[ensembl-dev] problems on fetching GO terms for all genes of a bacteria using API

mr6 at ebi.ac.uk mr6 at ebi.ac.uk
Tue Jan 7 14:21:03 GMT 2014


Hi Pengfei,

Replies above

> Hi,
> Magali
> Thanks for your quick reply. I followed your instruction and modified line
> as follows:
> # get adaptor for ontology
> my $ontology_dba=Bio::EnsEMBL::DBSQL::OntologyDBAdaptor->new(
> -HOST=>"mysql.ebi.ac.uk",
> -USER=>'anonymous',
> -PORT=>'4157',
> -group =>'ontology',
> -dbname=>'ensemblgenomes_ontology_21_74',
> -species=>'multi');
>
> #one more question: where could I find those informations like host, user,
> and dbname that I needed to get data object or adaptor wanted ?

I used the information provided in the ensembl bacteria documentation
http://bacteria.ensembl.org/info/data/accessing_ensembl_bacteria.html#advanced-use
The default host for ensembl genomes databases is mysql.ebi.ac.uk with the
connection details as mentioned.
For the database name, an ontology database would normally be called
ensemblgenomes_ontology_egrelease_erelease
where egrelease refers to the ensembl genomes release version (here 21)
and erelease corresponds to the ensembl release version (here 74)
In ensembl, the corresponding database is called ensembl_ontology_74
If you have a mysql server installed, you can log directly onto the
ensembl genomes server to find the exact name of the database you are
looking for

>
> # now use the DBAdaptor to get_adaptor
> my $goada=$ontology_dba->get_adaptor('Multi','Ontology','OntologyTerm');
> # in your reply is $goada=$registry, but i think it shoud by
> $goada=$ontology_dba, right?

Sorry about the confusion.
We normally use registry objects to connect to databases, but it does not
cope well with multi-species databases like the bacterial ones, hence the
use of the lookup and direct DBadaptors.
The correct syntax should have been:
my $ontology_dba = Bio::EnsEMBL::DBSQL::OntologyDBAdaptor->new(
 -HOST => 'mysql.ebi.ac.uk',
 -USER => 'anonymous',
 -PORT => '4157',
 -group   => 'ontology',
 -dbname => 'ensemblgenomes_ontology_21_74',
 -species => 'multi' );

my $goada = $ontology_dba->get_adaptor('OntologyTerm');

Hopefully, this should also solve the issue below.

>
> the output:
> Can't locate object method "new" via package
> "Bio::EnsEMBL::DBSQL::OntologyDBAdaptor" at /home/liupf/hz254_2.pl line
> 21.
>
> I check the doxygen for OntologyDBAdaptor, the new() methods, but returned
> examples were all Bio::EnsEMBL::DBSQL::DBAdaptor::new(), so I think new
> method is no longer supported by OntologyDBAdaptor, so I also tried
> my $ontology_dba=Bio::EnsEMBL::DBSQL::DBAdaptor->new(.....
>
> unfortunately, output came:
> Can't call method "fetch_by_accession" on an undefined value at
> /home/liupf/
> hz254_2.pl line 37.
>
> ### confusion on understanding Ensembl API
> Use API to fetch data, you need to use the right database and the
> corresponding DBAdaptor, and then use the right object adaptor and methods
> to do it. Is my understanding right?

That is correct.

> I am confused by that:
> my genes was in the bacteria database, I could fetch them, but if the gene
> ontology terms was in another database, how could the connected and does
> that mean I need two DBAdaptor for each of them?

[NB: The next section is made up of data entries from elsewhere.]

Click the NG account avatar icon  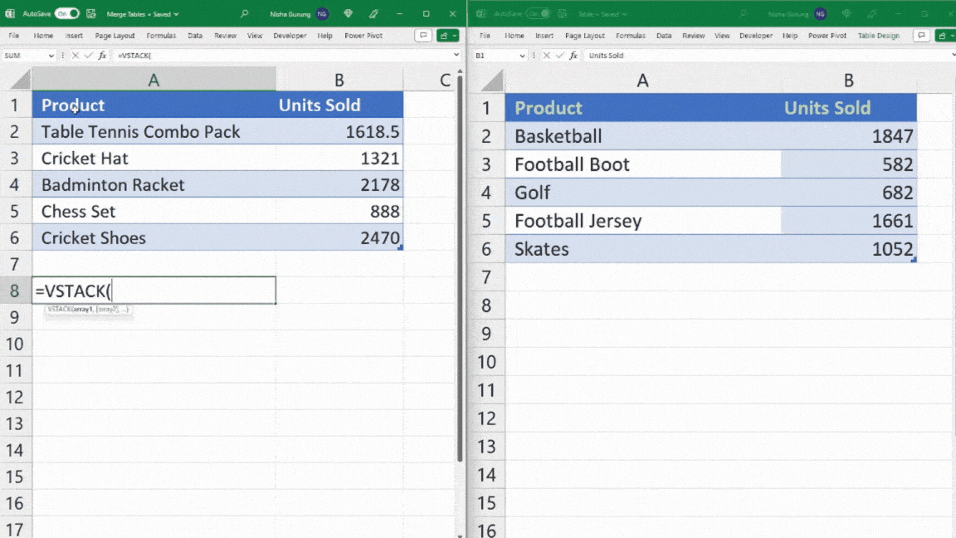(x=322, y=13)

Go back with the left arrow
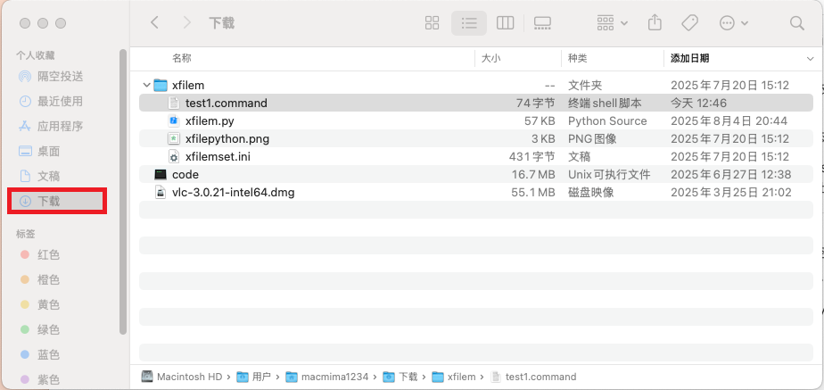click(155, 22)
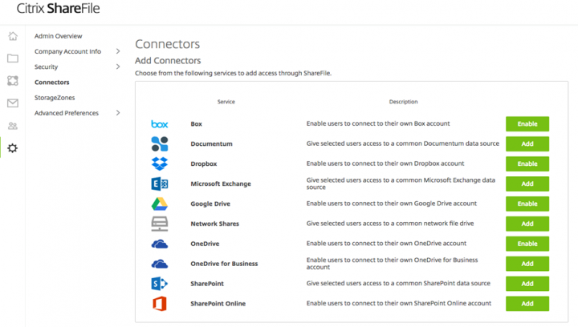The image size is (578, 327).
Task: Open the Inbox envelope icon
Action: coord(13,103)
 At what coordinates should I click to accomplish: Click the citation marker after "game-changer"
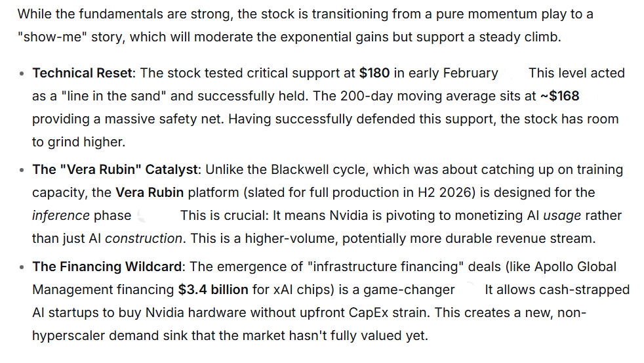[470, 289]
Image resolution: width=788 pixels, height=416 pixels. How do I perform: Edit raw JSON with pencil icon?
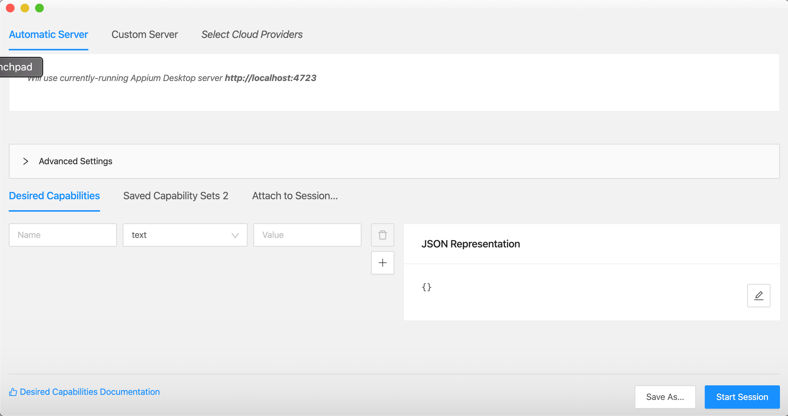(x=758, y=295)
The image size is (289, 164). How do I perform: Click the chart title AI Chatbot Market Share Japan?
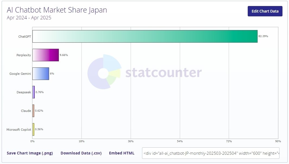click(57, 10)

The bacterial database contains the genes and all related information.
It thus contains ontology terms attached to translations and genes.
It does not however contain the definition for each ontology term, nor its
relationships with other terms, like descendants and ancestors.
This additional information is stored separately in the ontology database.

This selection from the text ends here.